• [PASSAGE SHOWN]:
▼
This blog is part of an evolving series on Portals in Dynamics 365, go here to view the Introductory blog with chapters.
Web Page Types
As mentioned in Portals in Dynamics 365 | Web Pages 1A, one Web Page can be either an Entity List Web Page, Entity Form Web Page, Web Form Web Page, or a custom Web Page. The first three are their own blogs in the Portals in Dynamics 365 series, so I won’t go into much detail, but I want to show a visual of the differences.
Entity List Web Page
The Entity List Web Page lists records of the same type; it is a reproduction of a Dynamics 365 (D365) view.
Entity Form Web Page
The Entity Form Web Page displays one record; it is a reproduction of a D365 form.
Web Form Web Page
The Web Form is very similar to the Entity Form but can display multiple steps and multiple record types. For example, step one could contain Contact-entity information, and step two could contain Opportunity-entity information.
Custom Web Page
We have the option of creating a Web Page that neither points to an Entity List, Entity Form, nor a Web Form. So what would actually display on the webpage? Whatever you want, really.
Here I created a Web Page that points to the Blank Page Template. Notice it does not point to an Entity List, Entity Form, or a Web Form.
Display of Web Page:
I can log into the Portal with Portal credentials and edit this page:
Refreshed display of Web Page:
These types of Web Pages are great for non-D365 data pages like Contact Us, About Us, External Resources, etc.
Read Microsoft’s explanation of Web Files to have a fuller understanding of this topic, but I want to mention a few things. You can access Web Files from many fronts.
Web Files (Child Files) listed on the Home Web Page inside D365 Customer Engagement:
Web Files (Child Files) listed on the Home Web Page inside Portal Content Editor:
Web Files (Child Files) listed on the Home Web Page inside Portal Content Editor server:
When a Web File is associated to a Web Page, it becomes available for use. On the default Portal homepage, there are several images that are being used; one of them is layer_up.png which aids in the diagonal visual effect on the image:
We can see with the HTML and CSS that it is accessing the image via CSS, and the image is uploaded to the Portal server as indicated in the list of Child Files.
▲
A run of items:
▼
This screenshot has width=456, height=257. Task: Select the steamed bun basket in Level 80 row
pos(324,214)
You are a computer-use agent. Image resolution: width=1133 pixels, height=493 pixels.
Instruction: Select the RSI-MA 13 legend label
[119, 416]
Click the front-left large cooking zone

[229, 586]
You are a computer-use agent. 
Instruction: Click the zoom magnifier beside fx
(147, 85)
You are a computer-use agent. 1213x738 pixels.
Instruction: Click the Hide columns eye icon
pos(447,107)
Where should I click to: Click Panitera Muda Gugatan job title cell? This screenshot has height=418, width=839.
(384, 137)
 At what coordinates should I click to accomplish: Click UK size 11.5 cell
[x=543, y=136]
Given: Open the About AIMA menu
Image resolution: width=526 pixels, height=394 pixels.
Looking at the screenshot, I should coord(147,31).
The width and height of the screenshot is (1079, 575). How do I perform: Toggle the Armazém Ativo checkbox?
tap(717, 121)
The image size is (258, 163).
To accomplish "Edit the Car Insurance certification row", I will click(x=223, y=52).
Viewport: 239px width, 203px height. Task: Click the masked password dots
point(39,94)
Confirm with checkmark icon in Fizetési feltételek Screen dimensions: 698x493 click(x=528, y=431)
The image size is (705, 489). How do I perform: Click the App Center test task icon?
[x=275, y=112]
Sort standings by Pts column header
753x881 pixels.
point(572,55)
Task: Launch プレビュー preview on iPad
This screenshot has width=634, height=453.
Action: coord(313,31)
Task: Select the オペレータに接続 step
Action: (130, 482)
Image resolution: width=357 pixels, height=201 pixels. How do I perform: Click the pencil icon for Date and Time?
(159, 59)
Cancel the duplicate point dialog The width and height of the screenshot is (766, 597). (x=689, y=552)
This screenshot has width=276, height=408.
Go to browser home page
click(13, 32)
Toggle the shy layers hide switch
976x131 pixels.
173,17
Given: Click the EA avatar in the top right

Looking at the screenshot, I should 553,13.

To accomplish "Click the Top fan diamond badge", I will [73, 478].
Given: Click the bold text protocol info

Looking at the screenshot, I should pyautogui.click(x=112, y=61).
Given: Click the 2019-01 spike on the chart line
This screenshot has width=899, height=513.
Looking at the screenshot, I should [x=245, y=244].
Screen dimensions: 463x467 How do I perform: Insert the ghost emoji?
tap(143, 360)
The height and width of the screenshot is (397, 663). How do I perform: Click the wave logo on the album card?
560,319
▲
• [TASK INSTRUCTIONS]:
1 – Decide whether each statement agrees with the Portals post, answering yes or no and quoting the words that settle it: (a) The Entity Form Web Page displays one record. (b) The custom Web Page that was created points to a Web Form. (c) The image layer_up.png is accessed through JavaScript.
2 – Write out the Portals post again, starting at "Web Page Types" and ending at "365 (D365) view.", and switch "Entity List Web Page" to "Record List Web Page".
3 – List every type that the Portals post says one Web Page can be.
The items have nothing to do with this.

• [RESPONSES]:
1 –
(a) Yes: "The Entity Form Web Page displays one record"
(b) No: "Notice it does not point to an Entity List, Entity Form, or a Web Form."
(c) No: "it is accessing the image via CSS"

2 –
Web Page Types
As mentioned in Portals in Dynamics 365 | Web Pages 1A, one Web Page can be either an Record List Web Page, Entity Form Web Page, Web Form Web Page, or a custom Web Page. The first three are their own blogs in the Portals in Dynamics 365 series, so I won’t go into much detail, but I want to show a visual of the differences.
Record List Web Page
The Record List Web Page lists records of the same type; it is a reproduction of a Dynamics 365 (D365) view.

3 –
- Entity List Web Page
- Entity Form Web Page
- Web Form Web Page
- custom Web Page